■ **What to produce**: Among the entries below, find the line with "Philadelphia Cycling Classic", then quote it and each following line up to and including the line with "部品・部材 (90, 58)", and nothing else.

+++ Exercise material +++

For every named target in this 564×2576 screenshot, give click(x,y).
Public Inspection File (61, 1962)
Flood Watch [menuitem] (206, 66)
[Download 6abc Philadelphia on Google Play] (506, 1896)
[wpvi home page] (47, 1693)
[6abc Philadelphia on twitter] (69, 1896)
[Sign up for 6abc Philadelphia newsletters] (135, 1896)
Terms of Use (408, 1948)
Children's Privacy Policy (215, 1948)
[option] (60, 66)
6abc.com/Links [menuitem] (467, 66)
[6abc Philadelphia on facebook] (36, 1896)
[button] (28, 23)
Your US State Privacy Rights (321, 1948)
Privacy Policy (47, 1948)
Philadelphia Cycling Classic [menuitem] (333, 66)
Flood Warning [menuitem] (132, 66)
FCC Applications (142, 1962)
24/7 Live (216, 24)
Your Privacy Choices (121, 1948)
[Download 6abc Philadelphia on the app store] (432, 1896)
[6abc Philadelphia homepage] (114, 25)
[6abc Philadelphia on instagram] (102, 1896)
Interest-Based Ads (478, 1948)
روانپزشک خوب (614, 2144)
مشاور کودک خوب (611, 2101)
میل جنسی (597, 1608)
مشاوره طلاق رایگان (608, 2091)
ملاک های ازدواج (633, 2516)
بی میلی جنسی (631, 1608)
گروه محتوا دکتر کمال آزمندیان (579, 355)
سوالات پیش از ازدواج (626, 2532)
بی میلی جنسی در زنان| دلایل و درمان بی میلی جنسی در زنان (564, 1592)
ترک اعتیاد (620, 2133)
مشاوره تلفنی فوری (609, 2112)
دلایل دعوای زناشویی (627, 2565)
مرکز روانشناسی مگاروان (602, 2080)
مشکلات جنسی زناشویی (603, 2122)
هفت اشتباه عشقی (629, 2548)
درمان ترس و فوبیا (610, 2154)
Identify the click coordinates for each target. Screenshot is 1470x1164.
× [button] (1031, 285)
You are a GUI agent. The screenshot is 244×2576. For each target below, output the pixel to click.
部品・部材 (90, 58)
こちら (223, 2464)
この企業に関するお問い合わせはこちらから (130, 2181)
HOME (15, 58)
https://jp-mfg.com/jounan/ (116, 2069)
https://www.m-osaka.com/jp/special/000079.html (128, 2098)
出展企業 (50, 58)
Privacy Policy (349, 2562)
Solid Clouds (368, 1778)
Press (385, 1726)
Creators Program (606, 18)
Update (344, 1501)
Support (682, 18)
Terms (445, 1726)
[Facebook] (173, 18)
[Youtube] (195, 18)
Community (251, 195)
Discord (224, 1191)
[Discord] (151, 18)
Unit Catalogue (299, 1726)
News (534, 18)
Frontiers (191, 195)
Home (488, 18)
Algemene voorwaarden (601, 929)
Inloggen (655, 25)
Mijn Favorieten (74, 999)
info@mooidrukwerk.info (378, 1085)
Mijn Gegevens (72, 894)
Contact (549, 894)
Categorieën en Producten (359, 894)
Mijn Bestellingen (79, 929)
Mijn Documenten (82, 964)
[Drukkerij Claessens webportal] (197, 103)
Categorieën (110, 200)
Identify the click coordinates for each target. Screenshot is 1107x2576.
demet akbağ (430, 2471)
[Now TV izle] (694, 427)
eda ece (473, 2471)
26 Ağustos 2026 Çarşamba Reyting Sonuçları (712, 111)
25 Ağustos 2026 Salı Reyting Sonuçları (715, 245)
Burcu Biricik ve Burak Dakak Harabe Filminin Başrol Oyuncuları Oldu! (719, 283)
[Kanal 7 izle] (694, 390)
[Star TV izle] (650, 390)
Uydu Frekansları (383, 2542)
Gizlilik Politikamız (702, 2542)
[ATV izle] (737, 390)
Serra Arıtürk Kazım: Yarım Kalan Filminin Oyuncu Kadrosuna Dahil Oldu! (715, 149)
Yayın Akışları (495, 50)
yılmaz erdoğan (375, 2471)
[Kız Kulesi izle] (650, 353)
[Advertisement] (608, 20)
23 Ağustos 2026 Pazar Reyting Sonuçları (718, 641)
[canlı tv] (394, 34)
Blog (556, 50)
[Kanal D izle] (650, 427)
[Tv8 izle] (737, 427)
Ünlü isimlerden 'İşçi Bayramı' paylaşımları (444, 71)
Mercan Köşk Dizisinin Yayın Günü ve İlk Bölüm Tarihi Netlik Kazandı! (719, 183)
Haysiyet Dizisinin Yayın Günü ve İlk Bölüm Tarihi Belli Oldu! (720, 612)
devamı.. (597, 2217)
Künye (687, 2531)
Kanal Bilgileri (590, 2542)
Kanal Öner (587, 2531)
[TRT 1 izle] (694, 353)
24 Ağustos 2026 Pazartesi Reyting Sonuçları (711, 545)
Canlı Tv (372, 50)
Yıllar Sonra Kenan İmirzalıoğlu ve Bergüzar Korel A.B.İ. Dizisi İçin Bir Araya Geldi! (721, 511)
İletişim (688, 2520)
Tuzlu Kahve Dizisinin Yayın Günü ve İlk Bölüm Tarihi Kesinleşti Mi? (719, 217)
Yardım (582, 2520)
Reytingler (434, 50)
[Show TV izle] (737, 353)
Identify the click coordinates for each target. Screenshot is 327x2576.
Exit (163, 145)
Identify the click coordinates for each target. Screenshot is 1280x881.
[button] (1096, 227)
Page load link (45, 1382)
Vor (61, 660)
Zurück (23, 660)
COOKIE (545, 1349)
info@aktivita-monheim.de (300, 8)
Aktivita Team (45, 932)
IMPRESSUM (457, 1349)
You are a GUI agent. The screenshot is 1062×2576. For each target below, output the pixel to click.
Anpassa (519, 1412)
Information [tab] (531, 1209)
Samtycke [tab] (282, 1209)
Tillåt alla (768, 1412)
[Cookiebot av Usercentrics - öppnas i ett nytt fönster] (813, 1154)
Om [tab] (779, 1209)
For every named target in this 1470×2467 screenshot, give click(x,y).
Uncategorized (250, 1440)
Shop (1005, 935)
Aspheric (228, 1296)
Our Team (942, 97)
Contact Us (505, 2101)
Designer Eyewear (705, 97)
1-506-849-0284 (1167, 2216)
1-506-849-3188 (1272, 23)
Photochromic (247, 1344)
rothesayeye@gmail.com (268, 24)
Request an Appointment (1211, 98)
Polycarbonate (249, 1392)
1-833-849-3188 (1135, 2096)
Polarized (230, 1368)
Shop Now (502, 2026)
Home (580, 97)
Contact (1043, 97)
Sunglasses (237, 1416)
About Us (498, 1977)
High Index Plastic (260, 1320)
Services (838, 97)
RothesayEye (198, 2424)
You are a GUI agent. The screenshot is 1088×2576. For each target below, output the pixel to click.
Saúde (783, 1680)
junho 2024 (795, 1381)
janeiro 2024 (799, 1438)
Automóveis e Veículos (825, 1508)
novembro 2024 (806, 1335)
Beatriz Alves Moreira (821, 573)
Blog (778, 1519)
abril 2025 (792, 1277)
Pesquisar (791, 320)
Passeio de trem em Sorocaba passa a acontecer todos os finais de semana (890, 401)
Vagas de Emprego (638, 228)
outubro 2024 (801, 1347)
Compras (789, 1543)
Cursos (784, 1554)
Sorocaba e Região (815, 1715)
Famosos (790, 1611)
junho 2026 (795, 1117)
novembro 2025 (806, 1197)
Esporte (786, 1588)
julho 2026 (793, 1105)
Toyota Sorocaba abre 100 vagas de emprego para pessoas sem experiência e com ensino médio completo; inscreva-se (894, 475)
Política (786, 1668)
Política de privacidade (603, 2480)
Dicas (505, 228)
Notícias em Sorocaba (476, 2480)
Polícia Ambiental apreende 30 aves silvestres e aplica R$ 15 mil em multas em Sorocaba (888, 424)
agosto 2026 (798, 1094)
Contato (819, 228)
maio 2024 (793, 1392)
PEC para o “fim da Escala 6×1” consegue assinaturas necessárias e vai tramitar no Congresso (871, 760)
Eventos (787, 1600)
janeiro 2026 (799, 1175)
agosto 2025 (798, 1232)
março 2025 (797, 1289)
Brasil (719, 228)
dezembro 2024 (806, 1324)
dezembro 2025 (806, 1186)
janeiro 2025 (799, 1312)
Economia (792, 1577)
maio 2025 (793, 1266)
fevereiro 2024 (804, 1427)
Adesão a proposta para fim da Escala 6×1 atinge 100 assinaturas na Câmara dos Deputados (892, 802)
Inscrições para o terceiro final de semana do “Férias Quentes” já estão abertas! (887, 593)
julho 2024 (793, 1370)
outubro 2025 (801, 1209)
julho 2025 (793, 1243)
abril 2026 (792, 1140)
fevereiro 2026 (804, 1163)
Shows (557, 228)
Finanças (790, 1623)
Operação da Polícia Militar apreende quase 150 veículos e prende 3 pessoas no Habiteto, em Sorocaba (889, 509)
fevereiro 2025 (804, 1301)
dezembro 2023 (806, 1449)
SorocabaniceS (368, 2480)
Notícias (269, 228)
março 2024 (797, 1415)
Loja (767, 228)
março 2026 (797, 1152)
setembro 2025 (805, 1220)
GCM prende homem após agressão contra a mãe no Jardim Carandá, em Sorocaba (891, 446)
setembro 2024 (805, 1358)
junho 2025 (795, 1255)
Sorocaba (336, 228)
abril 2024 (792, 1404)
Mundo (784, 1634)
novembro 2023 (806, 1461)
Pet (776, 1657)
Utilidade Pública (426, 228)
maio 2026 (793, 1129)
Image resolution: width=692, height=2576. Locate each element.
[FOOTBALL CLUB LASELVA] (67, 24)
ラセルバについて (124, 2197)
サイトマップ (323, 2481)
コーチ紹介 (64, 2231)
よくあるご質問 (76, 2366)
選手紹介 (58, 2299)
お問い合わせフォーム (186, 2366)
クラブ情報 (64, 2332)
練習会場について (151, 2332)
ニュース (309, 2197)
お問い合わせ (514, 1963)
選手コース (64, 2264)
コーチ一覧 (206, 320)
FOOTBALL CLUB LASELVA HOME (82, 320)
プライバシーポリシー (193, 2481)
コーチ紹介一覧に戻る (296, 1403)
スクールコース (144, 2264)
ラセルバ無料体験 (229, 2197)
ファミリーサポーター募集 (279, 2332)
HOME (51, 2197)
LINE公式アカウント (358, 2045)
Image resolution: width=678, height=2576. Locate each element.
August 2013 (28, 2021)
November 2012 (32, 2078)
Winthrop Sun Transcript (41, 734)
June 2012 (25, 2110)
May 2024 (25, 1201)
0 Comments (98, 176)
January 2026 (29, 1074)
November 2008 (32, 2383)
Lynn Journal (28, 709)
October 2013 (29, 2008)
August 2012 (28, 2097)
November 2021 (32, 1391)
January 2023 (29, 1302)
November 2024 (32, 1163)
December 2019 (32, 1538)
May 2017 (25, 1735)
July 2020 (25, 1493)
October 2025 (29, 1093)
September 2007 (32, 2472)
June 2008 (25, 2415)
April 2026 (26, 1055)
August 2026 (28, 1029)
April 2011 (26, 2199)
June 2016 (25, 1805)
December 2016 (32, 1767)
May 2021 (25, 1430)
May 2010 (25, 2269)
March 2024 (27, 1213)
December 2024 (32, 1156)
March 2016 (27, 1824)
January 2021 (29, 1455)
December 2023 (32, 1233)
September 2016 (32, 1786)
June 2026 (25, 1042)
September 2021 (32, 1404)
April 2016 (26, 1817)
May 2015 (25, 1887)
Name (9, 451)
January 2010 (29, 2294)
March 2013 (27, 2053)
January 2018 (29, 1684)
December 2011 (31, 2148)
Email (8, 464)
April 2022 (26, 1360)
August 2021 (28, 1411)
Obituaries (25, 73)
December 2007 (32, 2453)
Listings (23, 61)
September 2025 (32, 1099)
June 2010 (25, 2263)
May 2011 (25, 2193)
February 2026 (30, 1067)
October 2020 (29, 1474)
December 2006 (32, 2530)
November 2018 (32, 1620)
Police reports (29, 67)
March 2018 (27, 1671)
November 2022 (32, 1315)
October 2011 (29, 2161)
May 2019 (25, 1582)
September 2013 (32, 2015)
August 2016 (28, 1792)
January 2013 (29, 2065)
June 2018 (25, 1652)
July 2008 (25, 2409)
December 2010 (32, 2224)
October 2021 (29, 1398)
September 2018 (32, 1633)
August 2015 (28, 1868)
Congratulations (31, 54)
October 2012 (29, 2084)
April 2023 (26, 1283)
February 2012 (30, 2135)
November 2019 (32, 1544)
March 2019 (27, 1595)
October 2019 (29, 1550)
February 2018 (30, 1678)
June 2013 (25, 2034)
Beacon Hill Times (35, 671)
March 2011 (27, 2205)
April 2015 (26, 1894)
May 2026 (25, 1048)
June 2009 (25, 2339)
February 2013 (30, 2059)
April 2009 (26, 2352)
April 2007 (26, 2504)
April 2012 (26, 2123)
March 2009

+++

■ **Solved exercise**:
Philadelphia Cycling Classic [menuitem] (333, 66)
Flood Warning [menuitem] (132, 66)
FCC Applications (142, 1962)
24/7 Live (216, 24)
Your Privacy Choices (121, 1948)
[Download 6abc Philadelphia on the app store] (432, 1896)
[6abc Philadelphia homepage] (114, 25)
[6abc Philadelphia on instagram] (102, 1896)
Interest-Based Ads (478, 1948)
روانپزشک خوب (614, 2144)
مشاور کودک خوب (611, 2101)
میل جنسی (597, 1608)
مشاوره طلاق رایگان (608, 2091)
ملاک های ازدواج (633, 2516)
بی میلی جنسی (631, 1608)
گروه محتوا دکتر کمال آزمندیان (579, 355)
سوالات پیش از ازدواج (626, 2532)
بی میلی جنسی در زنان| دلایل و درمان بی میلی جنسی در زنان (564, 1592)
ترک اعتیاد (620, 2133)
مشاوره تلفنی فوری (609, 2112)
دلایل دعوای زناشویی (627, 2565)
مرکز روانشناسی مگاروان (602, 2080)
مشکلات جنسی زناشویی (603, 2122)
هفت اشتباه عشقی (629, 2548)
درمان ترس و فوبیا (610, 2154)
Identify the click coordinates for each target. Screenshot is 1470x1164.
× [button] (1031, 285)
You are a GUI agent. The screenshot is 244×2576. For each target below, output the pixel to click.
部品・部材 (90, 58)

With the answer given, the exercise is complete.